**Set of tasks:**
a - Quote the health innovation article below from "At Waterloo’s latest" up to and including "of Digital Health.".
b - In the health innovation article below, who is Dr. Louise Schaper the CEO of?

**Selected passage:**
+ + +
To Dr. Louise Schaper, Amazon’s plan to start selling health-care services is a gamechanger.

If you can afford to pay for it great, but what happens to people who can’t pay for private health care?” she asked.

At Waterloo’s latest Innovation Summit on the future of health innovation, Dr. Schaper’s keynote address emphasized the need to embrace creative and collaborative approaches to make health-care services available to everyone.

“In order for us to invent a health-care system that is truly patient centered, truly innovative, one that delivers a higher quality of care … every single health-care organization is going to have to rewrite their business plan,” said Dr. Schaper, CEO of Australasian Institute of Digital Health.

As the “fourth wave” of digital health continues, society needs to think beyond new technology and seek non-traditional routes between industry and business, alongside shaping government policy that is “pro-innovation, but also pro-patient.”

She noted that hosting a “training day” for a new electronic medical records software program for workers isn’t integration, but rather health-care professionals need to be part of the process from the very beginning, with an emphasis on upskilling the workforce whether it comes to front-line care or the back-end jobs supporting the delivery of care.

COVID-19 has spurred investment in innovation

The pandemic has fueled innovation across businesses and industries. It’s placed unparalleled demands on modern health-care systems, with hybrid models being widely adopted to respond to the crisis. In response, society is seeing businesses, investors, government and health-care providers collaborate in new ways, at an exponential pace. According to industry leaders, these efforts need to keep going.

“During the pandemic, we found this huge rush of funding, focus and interest on one particular topic,” said Jun Axup, chief science officer and partner at IndieBio and a one of three panelists at the Summit. “Both public and private funding, public engagement became the focus bridge to figuring out problems we need to solve. The hope is that this translates to a focus on what’s broken and how the problems can be solved.”

Brian Lewis, president and CEO for Medtech Canada, added the Canadian health-care system budgets are not set-up to fund innovation.
+ + +
**Extracted material:**
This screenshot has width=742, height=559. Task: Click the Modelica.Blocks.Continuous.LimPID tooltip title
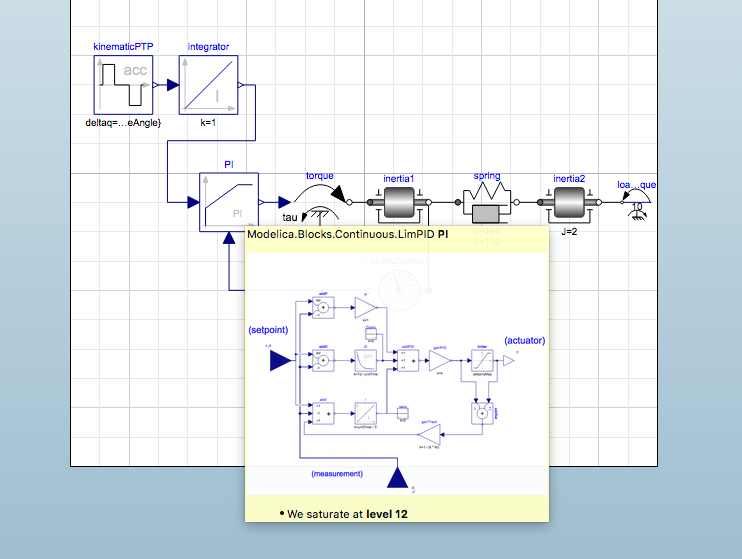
+ + +
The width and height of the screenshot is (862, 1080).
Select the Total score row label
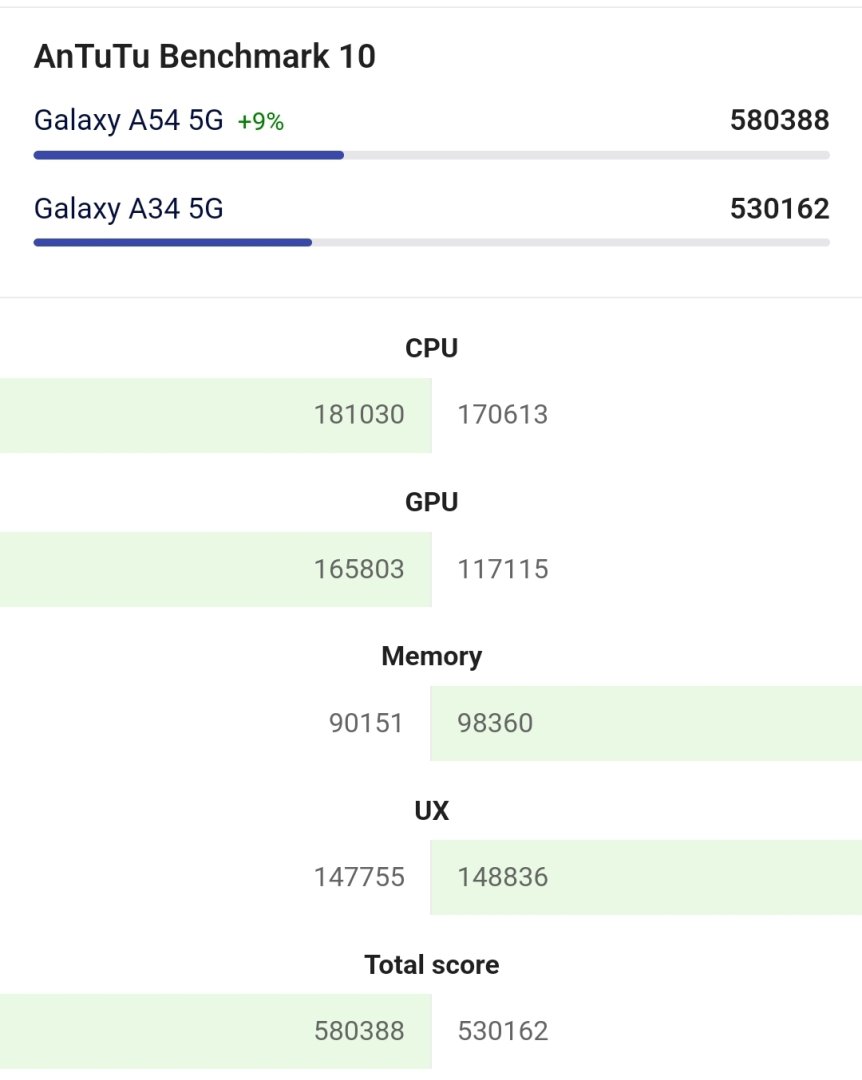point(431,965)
+ + +
**Solved tasks:**
a -
At Waterloo’s latest Innovation Summit on the future of health innovation, Dr. Schaper’s keynote address emphasized the need to embrace creative and collaborative approaches to make health-care services available to everyone.

“In order for us to invent a health-care system that is truly patient centered, truly innovative, one that delivers a higher quality of care … every single health-care organization is going to have to rewrite their business plan,” said Dr. Schaper, CEO of Australasian Institute of Digital Health.

b - Australasian Institute of Digital Health.